PROBLEM REQUIREMENTS
Count the lines below that contain the word "agent", and reply with the number only.

Records from a pointing dataset
────────

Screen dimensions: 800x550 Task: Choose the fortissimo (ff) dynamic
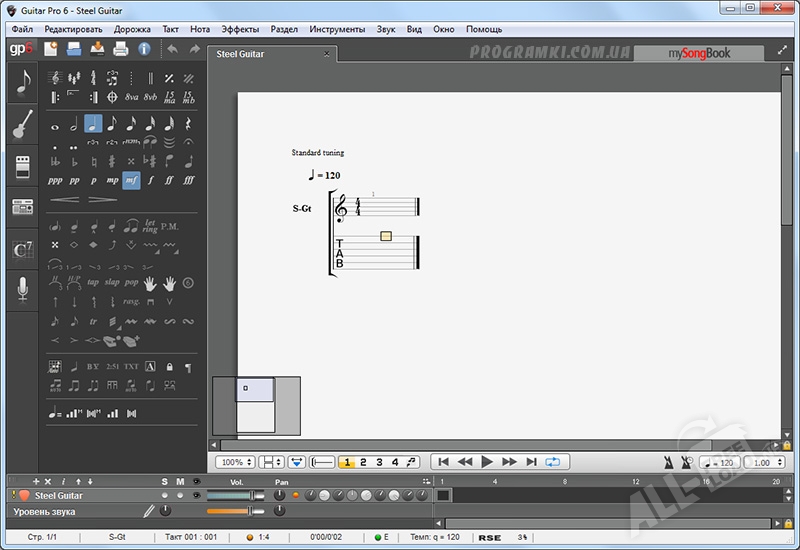click(x=169, y=181)
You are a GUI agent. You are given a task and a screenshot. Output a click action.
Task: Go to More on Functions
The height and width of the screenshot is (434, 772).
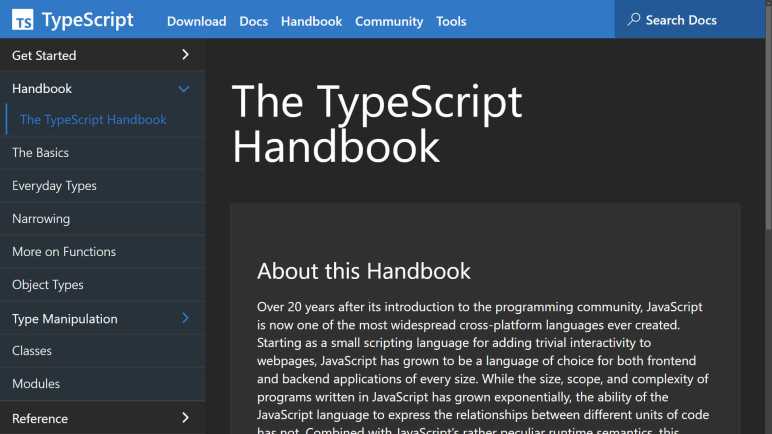click(x=64, y=252)
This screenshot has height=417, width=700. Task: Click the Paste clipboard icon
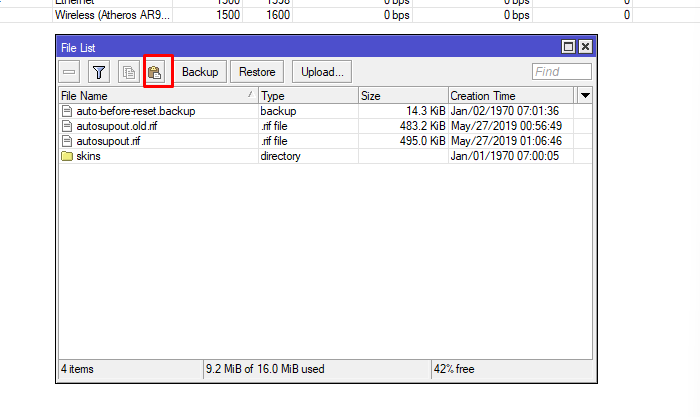156,72
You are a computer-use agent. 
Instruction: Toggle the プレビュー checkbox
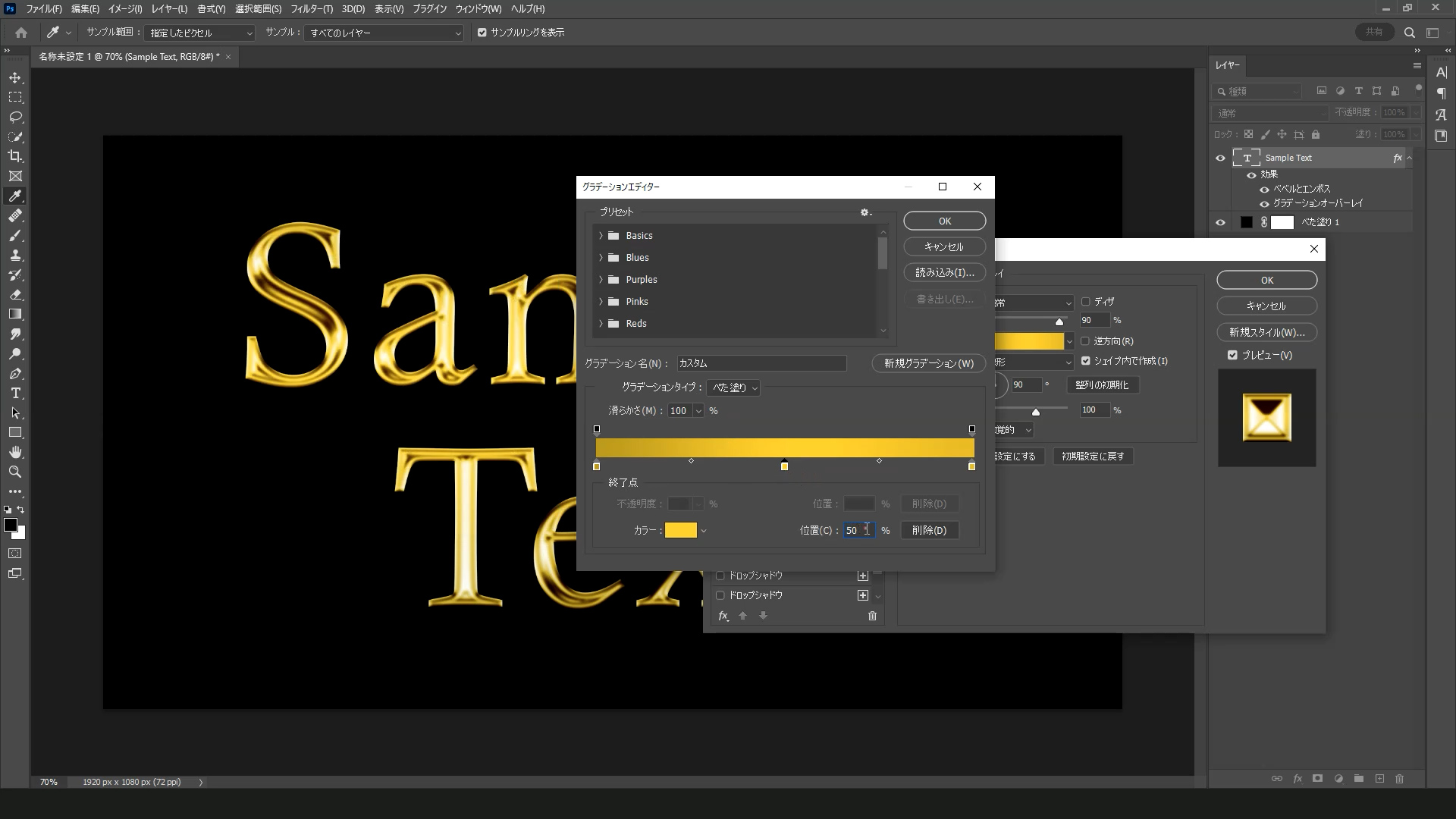(x=1232, y=355)
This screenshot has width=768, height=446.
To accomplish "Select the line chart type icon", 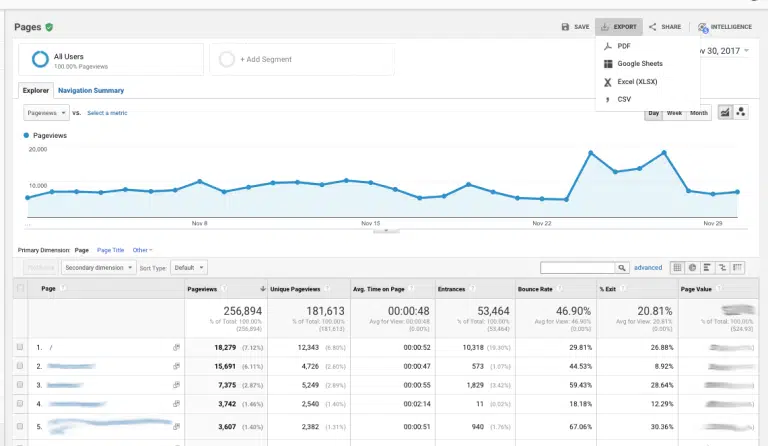I will click(725, 112).
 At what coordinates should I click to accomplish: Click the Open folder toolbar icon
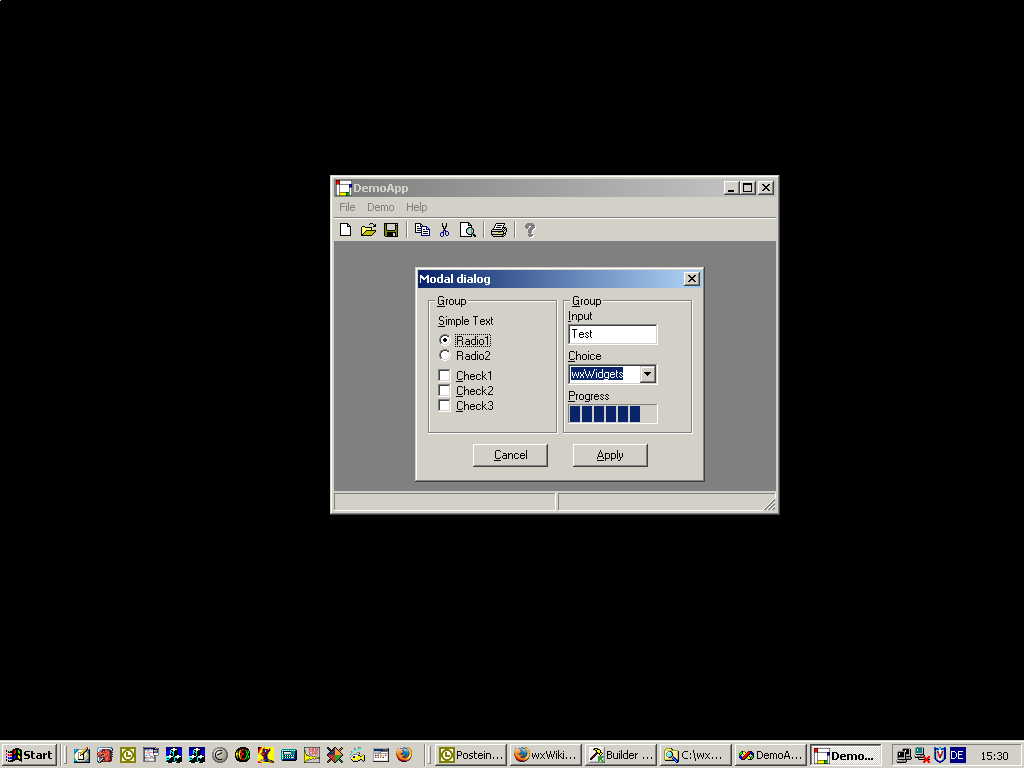368,230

────────

EXERCISE RESPONSE
2